Trecho fornecido —

——

Título: Semana Santa
Autor: D. Eugenio Sales
Fonte: Jornal do Brasil, 19/03/2005, Outras Opiniões, p. A11

Não devem ser admitidos, para receber a comunhão, políticos pró-aborto

A Semana Santa é um período fecundo em favores espirituais. Sem dúvida, uma oportunidade para profunda reflexão sobre a defesa da vida, os ensinamentos da fé cristã. A recordação da Paixão, Morte e Ressurreição de Cristo nos ajudará no cumprimento de nosso dever decorrente da Redenção do Gênero Humano.

No ano passado foi divulgada pela agência católica de informação Zenit a notícia sobre um problema de ordem pastoral: ''um político católico que apóie publicamente o aborto poderá receber a comunhão?''

Nos Estados Unidos, o Episcopado pediu aos políticos católicos um exame de consciência antes de comungar e que defendam, com seu trabalho legislativo, os não nascidos para que eles não sejam vítimas do aborto. Foi constituída uma comissão para elaborar um documento a ser apresentado à Conferência Episcopal, prevista sua realização em Denver, de 14 a 19 de junho próximo passado. Daí surgiu a declaração ''Católicos na Política'', que respondeu negativamente à pergunta, por 183 votos, com apenas 6 contrários. Os legisladores, mesmo que se declarem católicos, não podem participar da Sagrada Eucaristia caso sejam contrários aos ensinamentos da Igreja sobre a matéria. Os Pastores recordaram a 1ª Carta de São Paulo aos Coríntios (Cap 11 vers 27 e ss). Na comunidade cristã, naquela época, havia graves divergências, inclusive doutrinárias e o Apóstolo Paulo, que recebeu de Jesus o encargo de evangelizar, corrigiu os desvios, cumprindo o seu dever.

A Igreja, difundida por todo o mundo, conta hoje com mais de um bilhão de pessoas que se declaram católicas. Ela é governada pelo Espírito Santo, através do Bispo de Roma, Sucessor de Pedro e pelos Bispos em comunhão com o Papa. Sobressai a ajuda dos chamados Dicastérios que assessoram mais diretamente o Romano Pontífice em sua missão. As Congregações Romanas são de grande importância na divulgação da fé, e preservação da Doutrina. Os assuntos relacionados ao Culto Divino e Disciplina dos Sacramentos são da alçada da Congregação que leva esse nome e é presidida atualmente pelo Cardeal Francis Arinze, originário da Nigéria, África. O referido Cardeal declarou, em fevereiro deste ano, que não devem ser admitidos, para receber a comunhão, políticos pró-aborto. À pergunta, insistente, se um político católico que apóia abertamente o aborto poderá receber a Comunhão, o Cardeal assim se expressou: ''A resposta é muito clara: diante de uma pessoa que afirma estar disposto a eliminar bebês não-nascidos, e em seguida, solicita a Santa Comunhão (...) por acaso é preciso uma resposta dada por um Cardeal do Vaticano?''

A Semana Santa de 2005 foi precedida, entre nós, por uma agitação em torno do ensino da Igreja sobre as células-tronco embrionárias e a ética. A figura central, ponto de referência é o ensinamento de Jesus Cristo, crucificado por cumprir sua missão. Essa doutrina, apesar de combatida, e após dois milênios, continua em pleno vigor. Aliás, recordo que entre nós, alguns, quando necessitavam do sustentáculo da estrutura eclesial, em defesa dos direitos humanos ou outros temas, batiam palmas à Conferência dos Bispos. Mudado o regime, logo introduzem o divórcio, que tanto mal tem feito, à luz da Fé cristã. Com o mesmo direito de discordar, a Igreja hoje eleva sua voz para repetir a condenação dos atos que redundam em suprimir a vida, dom de Deus.

——

Material —

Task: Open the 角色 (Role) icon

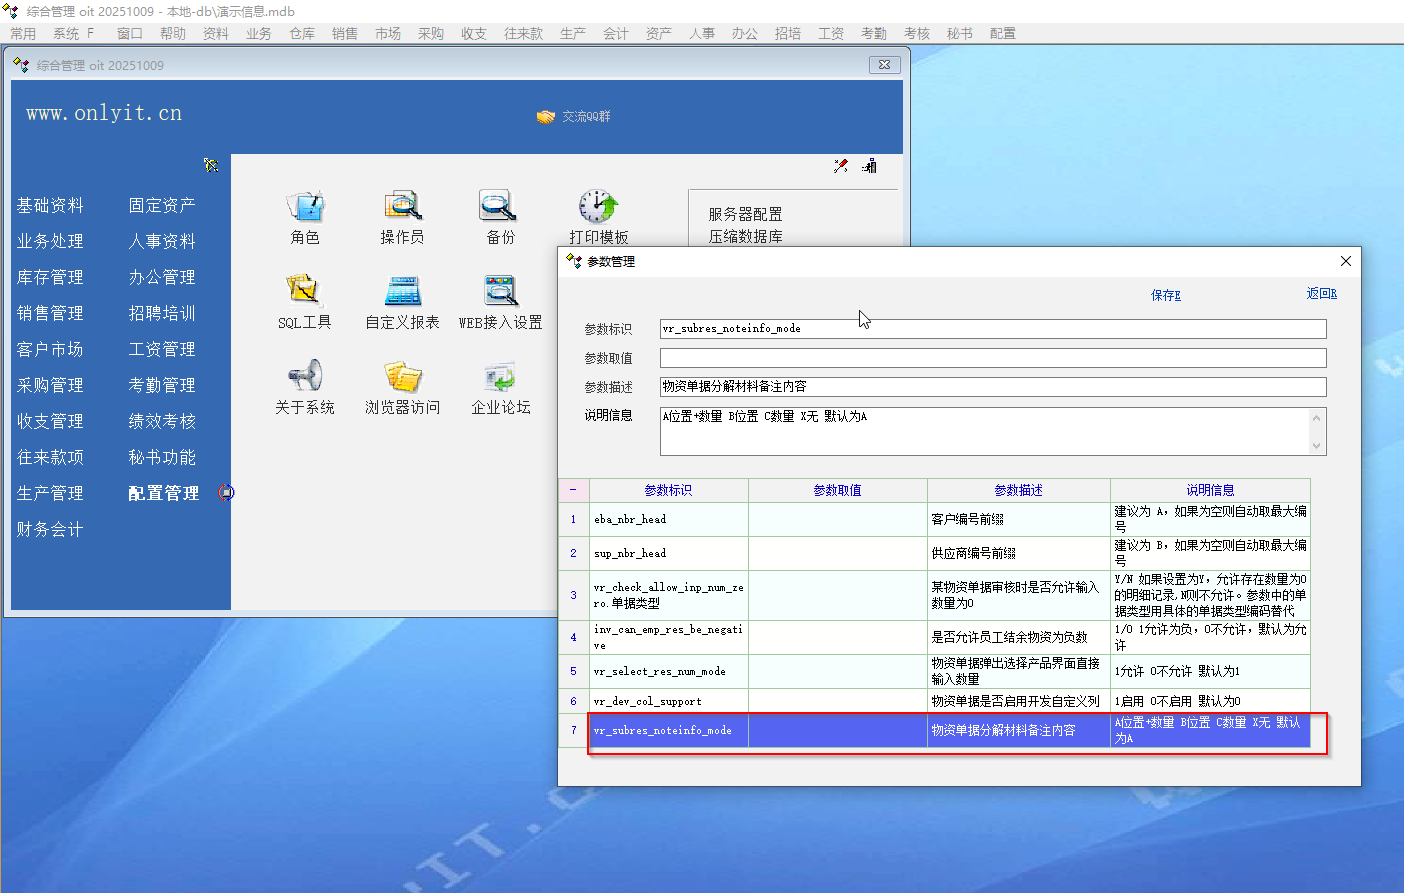Action: click(305, 207)
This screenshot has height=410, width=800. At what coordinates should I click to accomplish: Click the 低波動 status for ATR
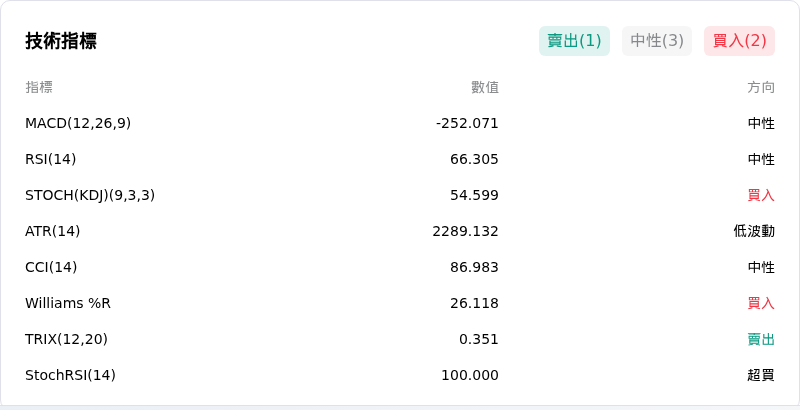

——

Tarefas obrigatórias —
**a)** Por favor, reescreva o texto sobre a Semana Santa entre "Título: Semana Santa" e "do Gênero Humano.", inclusive, trocando "fecundo" por "rico".
**b)** Responda com base no texto sobre a Semana Santa:
(i) Em que jornal e em que data o texto foi publicado?
(ii) Quantos votos a favor e quantos contrários teve a declaração "Católicos na Política"?
(iii) Quem preside atualmente a Congregação do Culto Divino e Disciplina dos Sacramentos, e de onde ele é originário?

Respostas completas —
**a)**
Título: Semana Santa
Autor: D. Eugenio Sales
Fonte: Jornal do Brasil, 19/03/2005, Outras Opiniões, p. A11

Não devem ser admitidos, para receber a comunhão, políticos pró-aborto

A Semana Santa é um período rico em favores espirituais. Sem dúvida, uma oportunidade para profunda reflexão sobre a defesa da vida, os ensinamentos da fé cristã. A recordação da Paixão, Morte e Ressurreição de Cristo nos ajudará no cumprimento de nosso dever decorrente da Redenção do Gênero Humano.

**b)**
(i) No Jornal do Brasil, em 19/03/2005.
(ii) 183 votos a favor e 6 contrários.
(iii) O Cardeal Francis Arinze, originário da Nigéria, África.